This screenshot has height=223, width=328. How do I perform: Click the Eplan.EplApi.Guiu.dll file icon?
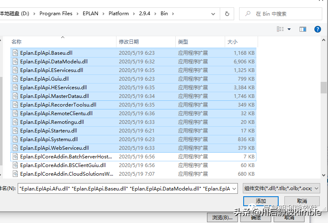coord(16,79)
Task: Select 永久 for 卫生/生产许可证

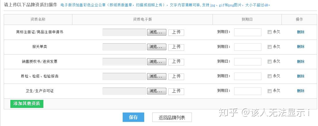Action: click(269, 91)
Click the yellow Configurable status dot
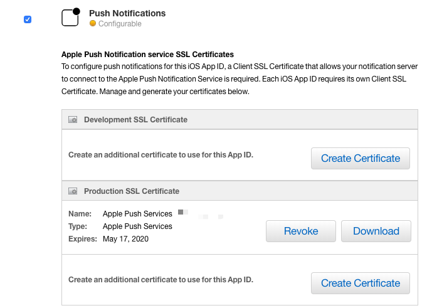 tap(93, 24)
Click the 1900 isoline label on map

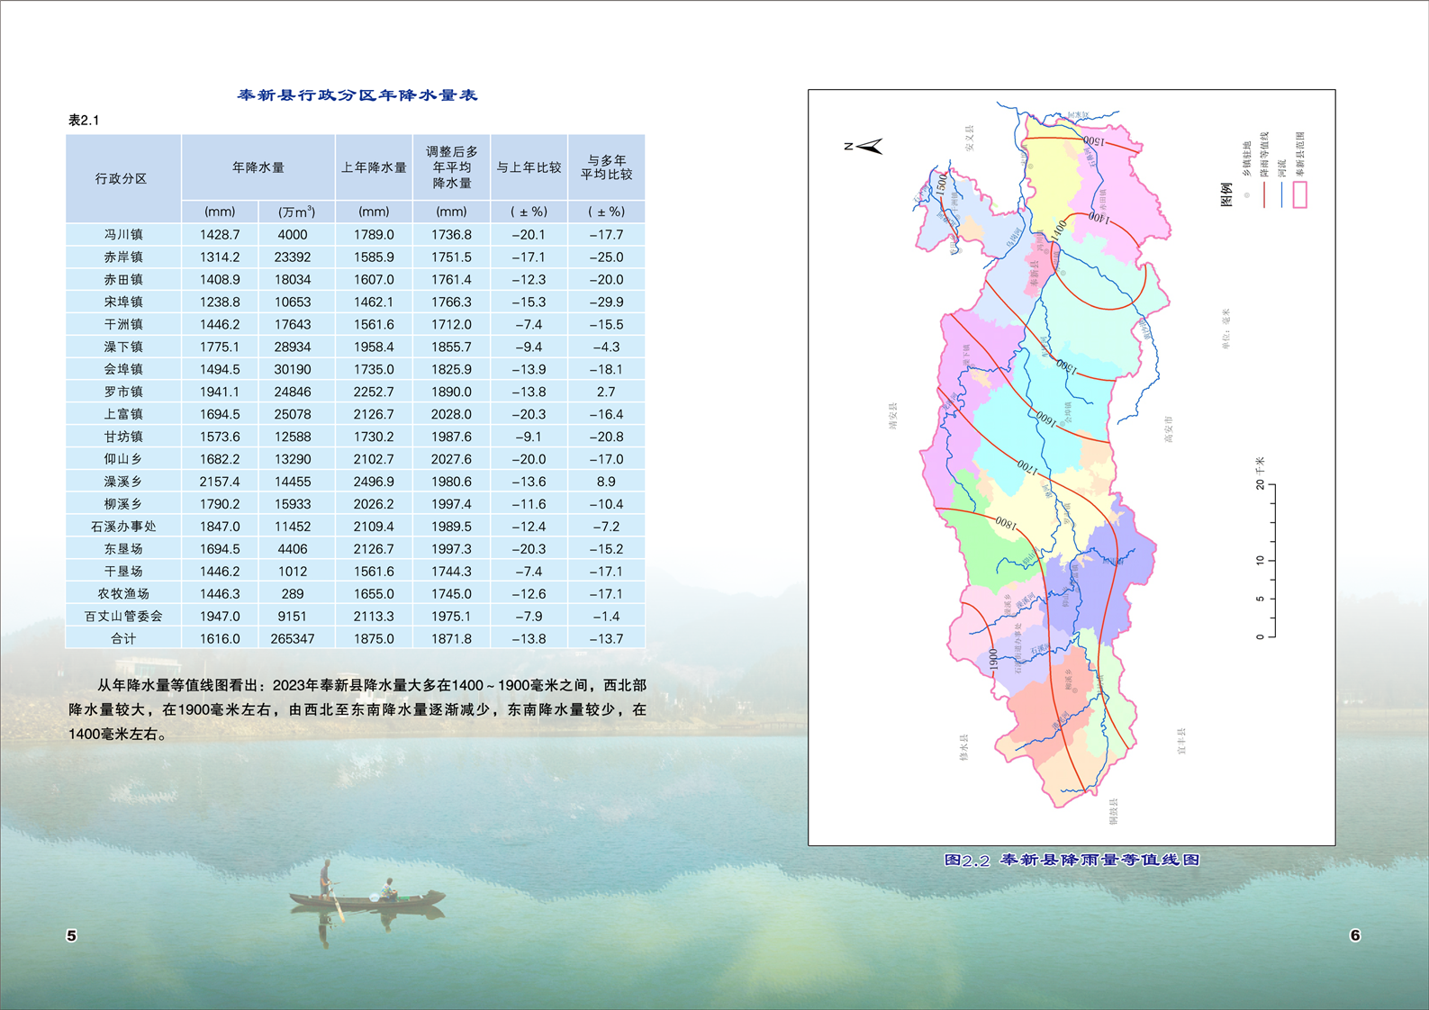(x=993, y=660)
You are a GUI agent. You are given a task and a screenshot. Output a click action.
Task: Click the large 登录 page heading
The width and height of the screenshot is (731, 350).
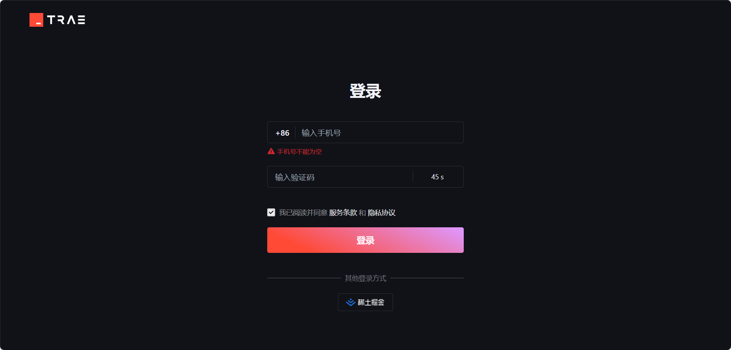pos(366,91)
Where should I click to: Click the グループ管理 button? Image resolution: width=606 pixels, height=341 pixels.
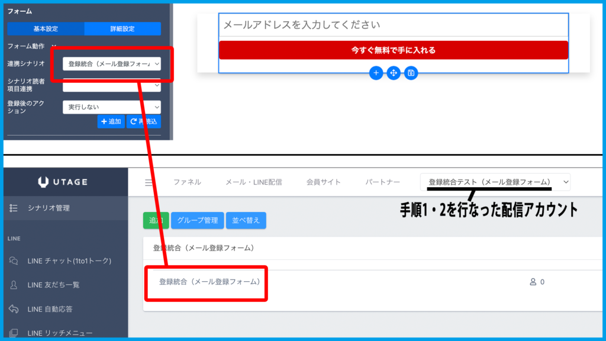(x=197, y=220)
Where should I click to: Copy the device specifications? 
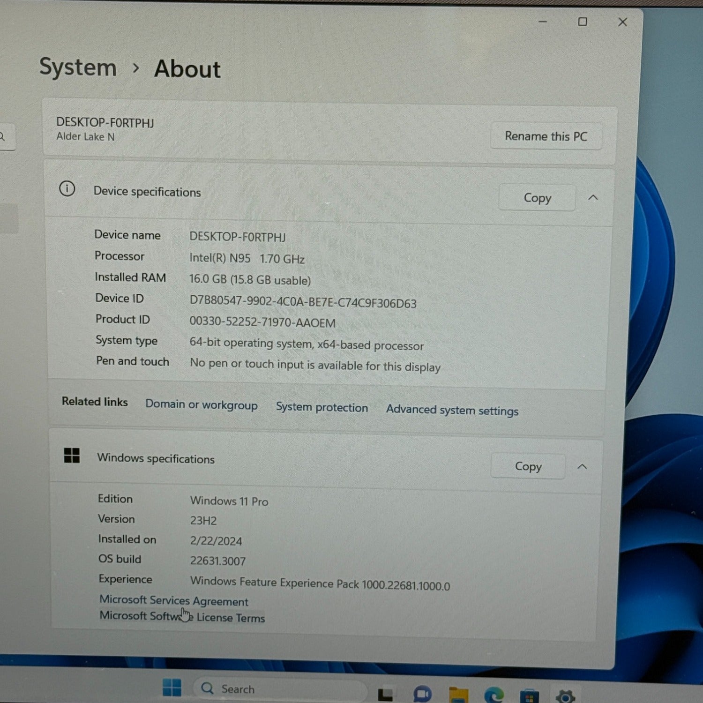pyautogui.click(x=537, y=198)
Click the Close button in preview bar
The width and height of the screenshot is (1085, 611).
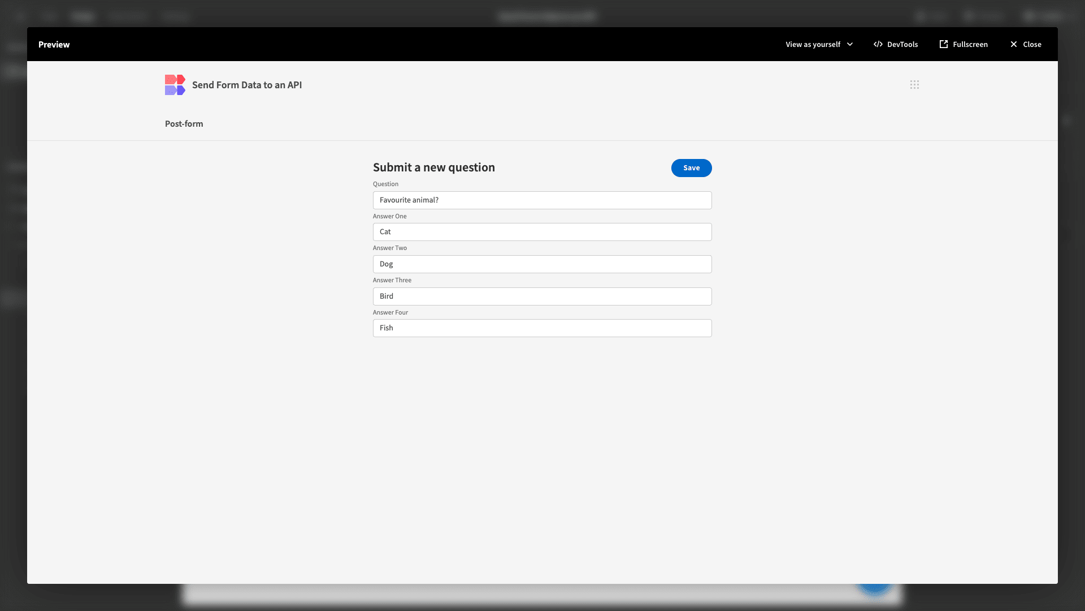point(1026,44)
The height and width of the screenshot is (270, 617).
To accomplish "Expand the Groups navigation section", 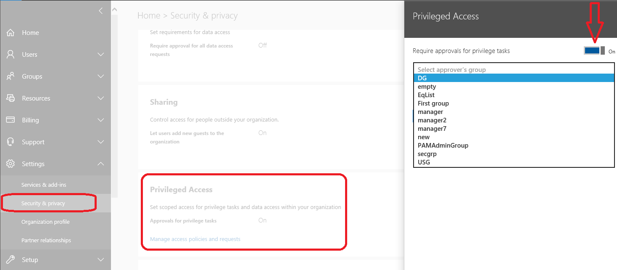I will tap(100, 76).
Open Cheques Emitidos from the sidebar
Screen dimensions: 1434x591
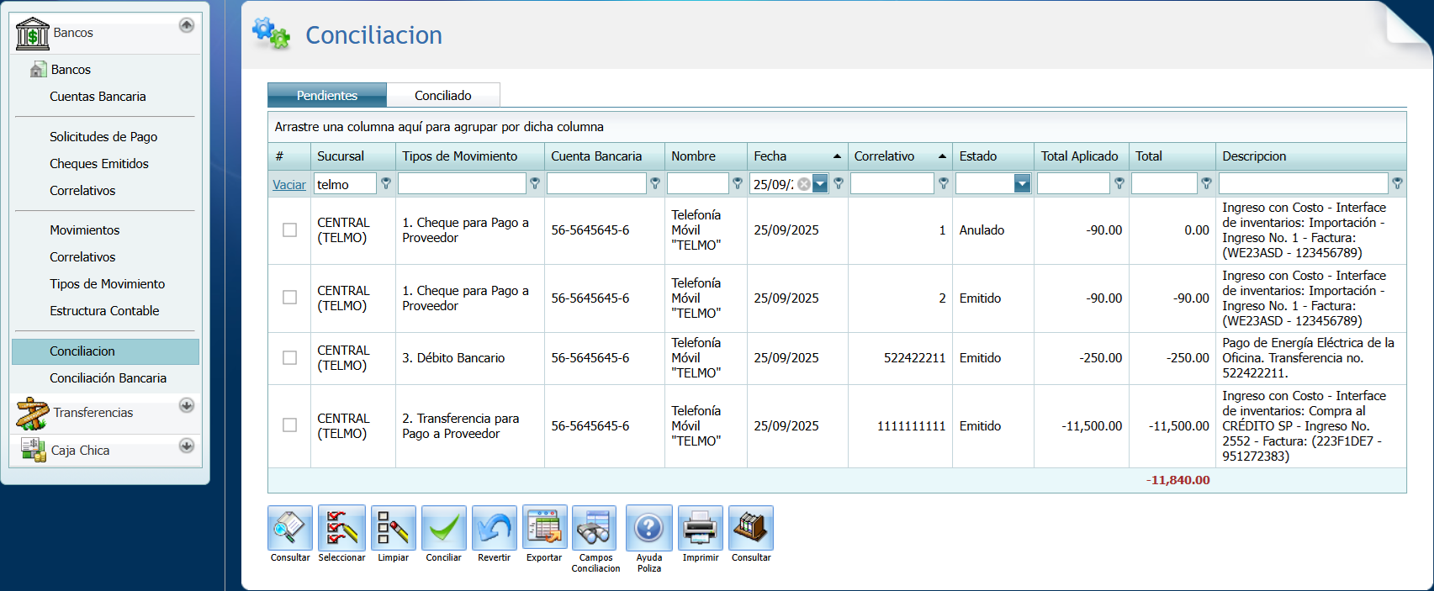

> WHAT THE EXERCISE ASKS
Your answer should consist of the lines above between those holding "You are a GUI" and "The height and", inclusive, reproduced word for word and without pictures.

> ANSWER TO THE PROBLEM
You are a GUI agent. You are given a task and a screenshot. Output a click action.
Task: Click the large 登录 page heading
The width and height of the screenshot is (731, 350).
pos(366,91)
Where should I click to: Click the グループ管理 button? Image resolution: width=606 pixels, height=341 pixels.
(x=197, y=220)
Where should I click to: Copy the device specifications? 
pyautogui.click(x=537, y=198)
Click the Close button in preview bar
The width and height of the screenshot is (1085, 611).
point(1026,44)
The height and width of the screenshot is (270, 617).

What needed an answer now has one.